What the history of general-purpose technologies suggests about who benefits from the AI build-out
Artificial intelligence has transformed financial markets before transforming the broader economy. The two events are related, but they are not the same. Over the past three years, the equity value of firms most closely associated with the AI opportunity, from platform companies to semiconductor leaders and infrastructure enablers, has increased at a pace and scale that has few close analogues in the recent history of capital markets. A handful of technology companies now account for a share of global equity market capitalization that would have seemed implausible only five years ago. Private capital markets have moved in parallel, with valuations of specialist model developers, infrastructure operators, and enabling suppliers reaching levels that reflect assumptions about future economic contribution rather than current earnings.
The transformation of the real economy will unfold over a longer horizon than the transformation of capital markets, as it has done in every prior technological wave for which comparable evidence exists. For institutional investors, the fact of artificial intelligence changing the global economy is now the consensus view. The more consequential question concerns how the returns from that change will accrue over the decade ahead, and the distribution is likely to keep moving. It has done so in every previous wave of general-purpose technology adoption, from the railways to electricity to the internet, and there is little in the current wave that suggests a departure from that pattern.

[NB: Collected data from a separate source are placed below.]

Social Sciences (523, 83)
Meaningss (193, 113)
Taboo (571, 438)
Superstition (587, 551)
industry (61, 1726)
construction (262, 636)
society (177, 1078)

A Concentration of Value in the First Phase
The most visible feature of the current period is the concentration of value among a small number of technology firms. The small group of public companies most identified with the AI build-out now represents a share of global equity market capitalization that reflects both their current earnings power and the market’s assessment of their positioning for the next phase of the technology’s diffusion. Their combined market value is comparable in aggregate to the equity value of many national capital markets. This concentration is unusual, though not unprecedented; similar concentrations have appeared in the early phases of prior technological transitions, supported in each case by the market’s judgment that the leading firms possessed durable positions in the emerging technology.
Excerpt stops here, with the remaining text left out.